The Critical Critic wrote:
FDR's policies prolonged Depression by 7 years, UCLA economists calculate.

Two UCLA economists say they have figured out why the Great Depression d**gged on for almost 15 years, and they blame a suspect previously thought to be beyond reproach: President Franklin D. Roosevelt.

After scrutinizing Roosevelt's record for four years, Harold L. Cole and Lee E. Ohanian conclude in a new study that New Deal policies signed into law 71 years ago thwarted economic recovery for seven long years.

"Why the Great Depression lasted so long has always been a great mystery, and because we never really knew the reason, we have always worried whether we would have another 10- to 15-year economic slump," said Ohanian, vice chair of UCLA's Department of Economics. "We found that a relapse isn't likely unless lawmakers gum up a recovery with ill-conceived stimulus policies."

In an article in the August issue of the Journal of Political Economy, Ohanian and Cole blame specific anti-competition and pro-labor measures that Roosevelt promoted and signed into law June 16, 1933.

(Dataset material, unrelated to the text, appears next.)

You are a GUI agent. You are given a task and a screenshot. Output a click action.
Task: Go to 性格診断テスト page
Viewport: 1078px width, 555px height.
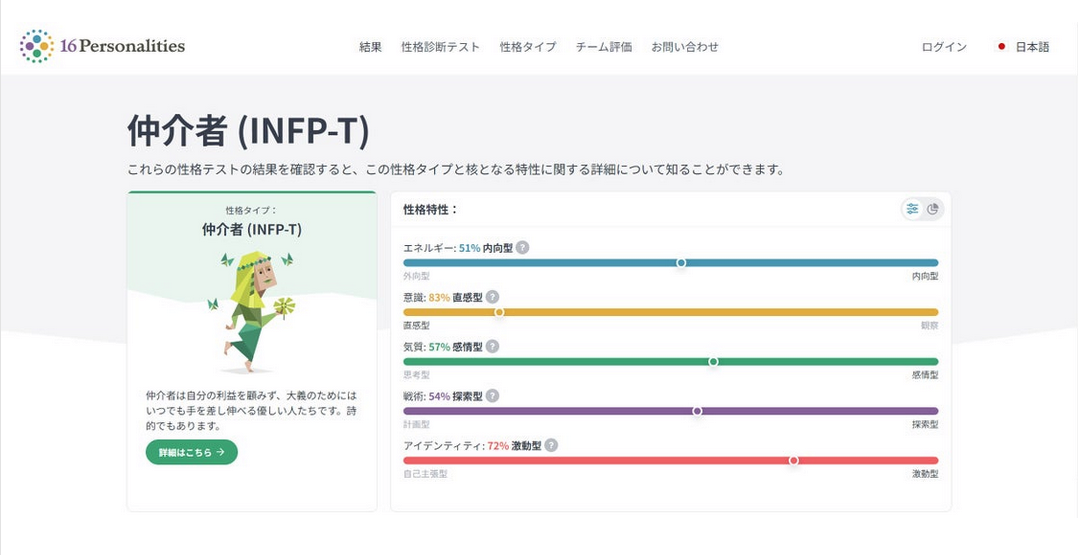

"President Roosevelt believed that excessive competition was responsible for the Depression by reducing prices and wages, and by extension reducing employment and demand for goods and services," said Cole, also a UCLA professor of economics. "So he came up with a recovery package that would be unimaginable today, allowing businesses in every industry to collude without the threat of antitrust prosecution and workers to demand salaries about 25 percent above where they ought to have been, given market forces. The economy was poised for a beautiful recovery, but that recovery was stalled by these misguided policies."

Using data collected in 1929 by the Conference Board and the Bureau of Labor Statistics, Cole and Ohanian were able to establish average wages and prices across a range of industries just prior to the Depression. By adjusting for annual increases in productivity, they were able to use the 1929 benchmark to figure out what prices and wages would have been during every year of the Depression had Roosevelt's policies not gone into effect. They then compared those figures with actual prices and wages as reflected in the Conference Board data.

In the three years following the implementation of Roosevelt's policies, wages in 11 key industries averaged 25 percent higher than they otherwise would have done, the economists calculate. But unemployment was also 25 percent higher than it should have been, given gains in productivity.

Meanwhile, prices across 19 industries averaged 23 percent above where they should have been, given the state of the economy. With goods and services that much harder for consumers to afford, demand stalled and the gross national product floundered at 27 percent below where it otherwise might have been.

"High wages and high prices in an economic slump run contrary to everything we know about market forces in economic downturns," Ohanian said. "As we've seen in the past several years, salaries and prices fall when unemployment is high. By artificially inflating both, the New Deal policies short-circuited the market's self-correcting forces."

The policies were contained in the National Industrial Recovery Act (NIRA), which exempted industries from antitrust prosecution if they agreed to enter into collective bargaining agreements that significantly raised wages. Because protection from antitrust prosecution all but ensured higher prices for goods and services, a wide range of industries took the bait, Cole and Ohanian found. By 1934 more than 500 industries, which accounted for nearly 80 percent of private, non-agricultural employment, had entered into the collective bargaining agreements called for under NIRA.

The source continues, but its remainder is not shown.